» Questions de révision
1 – Transcrivez fidèlement le passage du texte sur les partitions russes qui va de « Dimitri CHOSTAKOVITCH : Cinq » à « 27 p. (+ parties séparées). ».
2 – Reprenez le texte sur les partitions russes là où il s'arrête et poursuivez-le.

Musique russe pour piano : A. MOSSOLOV, V. CHÉBALINE, N. KARETNIKOV.  Le Chant du Monde (pianco@chantdumonde.com) : PN4675.  2011, 31 p.

Les Éditions du Chant du Monde, spécialisées dans la diffusion de la musique russe du XXe siècle, après plusieurs éditions de musique vocale, notamment de D. Chostakovitch, viennent de publier deux Cahiers particulièrement intéressants avec un programme sortant des sentiers battus.  Une petite anthologie d’œuvres pour piano associe trois compositeurs et présente un total de 13 Pièces, Danses et Strophes.  Les Trois pièces, op.23a et les Deux danses, op.23b d’Alexandre Mossolov (1900-1973) sont destinées à des pianistes chevronnés et solfégistes expérimentés (lecture difficile, mesures rares : 7/4, 7/8, 8/4, accords difficiles à déchiffrer, longs traits de croches volubiles.  Sous le titre : Strophes, Vissarion Chébaline (1902-1963) propose des pages brèves de moyenne difficulté, composées en 1921-22.  Il en est de même des Cinq pièces, op.3 et des Cinq pièces, op.2, de Nikolaï Karetnikov (1930-1994) exigeant un strict respect du phrasé.

 

 

VIOLON & PIANO

Dimitri CHOSTAKOVITCH : Cinq pièces pour deux violons & piano.  Le Chant du Monde (pianco@chantdumonde.com) : MC4149.  2011.  27 p. (+ parties séparées).

» Données fournies
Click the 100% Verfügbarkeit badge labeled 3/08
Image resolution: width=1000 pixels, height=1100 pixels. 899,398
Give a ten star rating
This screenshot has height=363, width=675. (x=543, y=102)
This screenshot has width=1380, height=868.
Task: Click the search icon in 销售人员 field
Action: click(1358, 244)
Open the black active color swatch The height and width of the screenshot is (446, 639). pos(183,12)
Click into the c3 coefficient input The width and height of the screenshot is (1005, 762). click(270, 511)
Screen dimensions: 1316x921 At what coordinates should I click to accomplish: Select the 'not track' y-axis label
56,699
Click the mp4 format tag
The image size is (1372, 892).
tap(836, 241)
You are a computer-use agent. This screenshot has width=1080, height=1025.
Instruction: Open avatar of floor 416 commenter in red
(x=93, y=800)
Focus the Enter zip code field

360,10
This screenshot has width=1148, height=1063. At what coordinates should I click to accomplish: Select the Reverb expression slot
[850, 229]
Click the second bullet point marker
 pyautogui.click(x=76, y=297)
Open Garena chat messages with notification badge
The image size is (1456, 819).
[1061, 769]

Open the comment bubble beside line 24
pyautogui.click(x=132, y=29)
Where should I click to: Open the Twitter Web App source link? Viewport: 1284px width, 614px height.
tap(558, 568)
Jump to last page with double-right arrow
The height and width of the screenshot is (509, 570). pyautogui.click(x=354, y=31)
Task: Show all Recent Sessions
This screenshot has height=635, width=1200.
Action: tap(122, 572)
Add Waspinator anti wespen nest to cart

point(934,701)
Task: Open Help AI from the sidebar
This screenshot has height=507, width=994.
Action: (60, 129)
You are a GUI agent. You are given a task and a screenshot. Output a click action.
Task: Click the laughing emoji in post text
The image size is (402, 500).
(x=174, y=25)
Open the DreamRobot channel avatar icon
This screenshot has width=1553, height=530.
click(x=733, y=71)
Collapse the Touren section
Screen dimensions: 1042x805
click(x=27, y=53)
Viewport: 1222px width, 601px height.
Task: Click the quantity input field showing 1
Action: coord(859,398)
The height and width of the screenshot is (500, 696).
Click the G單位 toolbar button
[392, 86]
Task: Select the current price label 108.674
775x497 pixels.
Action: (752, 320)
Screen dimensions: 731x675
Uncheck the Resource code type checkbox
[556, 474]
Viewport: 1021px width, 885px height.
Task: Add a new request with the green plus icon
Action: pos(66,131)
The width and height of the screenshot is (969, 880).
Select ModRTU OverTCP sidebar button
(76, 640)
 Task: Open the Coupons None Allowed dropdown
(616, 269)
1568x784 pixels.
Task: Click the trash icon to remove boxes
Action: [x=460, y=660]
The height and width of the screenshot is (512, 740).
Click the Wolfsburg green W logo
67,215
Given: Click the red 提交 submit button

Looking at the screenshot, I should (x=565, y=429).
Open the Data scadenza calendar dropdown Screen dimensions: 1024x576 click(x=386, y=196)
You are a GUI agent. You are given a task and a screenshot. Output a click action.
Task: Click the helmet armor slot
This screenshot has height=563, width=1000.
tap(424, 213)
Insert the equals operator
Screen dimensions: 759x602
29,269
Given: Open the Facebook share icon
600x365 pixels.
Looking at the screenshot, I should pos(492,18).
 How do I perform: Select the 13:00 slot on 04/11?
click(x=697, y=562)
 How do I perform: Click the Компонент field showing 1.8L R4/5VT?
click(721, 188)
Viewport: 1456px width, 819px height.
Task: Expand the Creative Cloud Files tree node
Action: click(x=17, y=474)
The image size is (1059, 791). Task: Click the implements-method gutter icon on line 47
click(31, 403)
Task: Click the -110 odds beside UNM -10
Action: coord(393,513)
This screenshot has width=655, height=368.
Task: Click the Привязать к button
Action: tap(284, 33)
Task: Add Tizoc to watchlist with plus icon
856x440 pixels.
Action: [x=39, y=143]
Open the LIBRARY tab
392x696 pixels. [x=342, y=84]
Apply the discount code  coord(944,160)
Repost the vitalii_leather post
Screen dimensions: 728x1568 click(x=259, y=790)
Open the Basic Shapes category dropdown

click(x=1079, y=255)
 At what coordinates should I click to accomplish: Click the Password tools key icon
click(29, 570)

» Corrigé des exercices
1 –
Dimitri CHOSTAKOVITCH : Cinq pièces pour deux violons & piano.  Le Chant du Monde (pianco@chantdumonde.com) : MC4149.  2011.  27 p. (+ parties séparées).

2 –
Ce nouveau fascicule propose des arrangements pour deux violons & piano, par Lev Atovmyan, des pièces de Dimitri Chostakovitch (1906-1975), compositeur russe de la période soviétique.  Dans le Prélude, les violons évoluent en mouvement de sixtes et de tierces parallèles, sur une partie de piano en accords, avec des commentaires décoratifs à la main gauche, la lecture est claire et la dynamique, précise.  La Gavotte fait appel à la légèreté ; l’Élégie a un mouvement lent expressif contrastant avec la Valse (moderato) et surtout la Polka (vivace).  Excellente gravure, un seul regret : l’absence de mesures numérotées qui serviraient de repère aux trois intervenants.  Quoi qu’il en soit, ce Cahier rendra de grands services aux classes de musique de chambre soucieuses de diversifier leur répertoire.

 

Édith Weber.

 

GUITARE

Jean-Marie LEMARCHAND : Mélodies d’automne pour guitare.  Armiane : EAL 431.

Abordable pour le début du deuxième cycle, ces trois courtes mélodies brossent trois portraits en demi-teintes mais qui ne manquent ni de vie ni de charme.  Si la première se déroule comme une cantilène, la deuxième a des allures de danse paysanne. Quant à la troisième, après une introduction en forme de prélude, elle nous entraîne dans une ronde endiablée qui donnera sans doute un peu de fil à retordre aux jeunes interprètes.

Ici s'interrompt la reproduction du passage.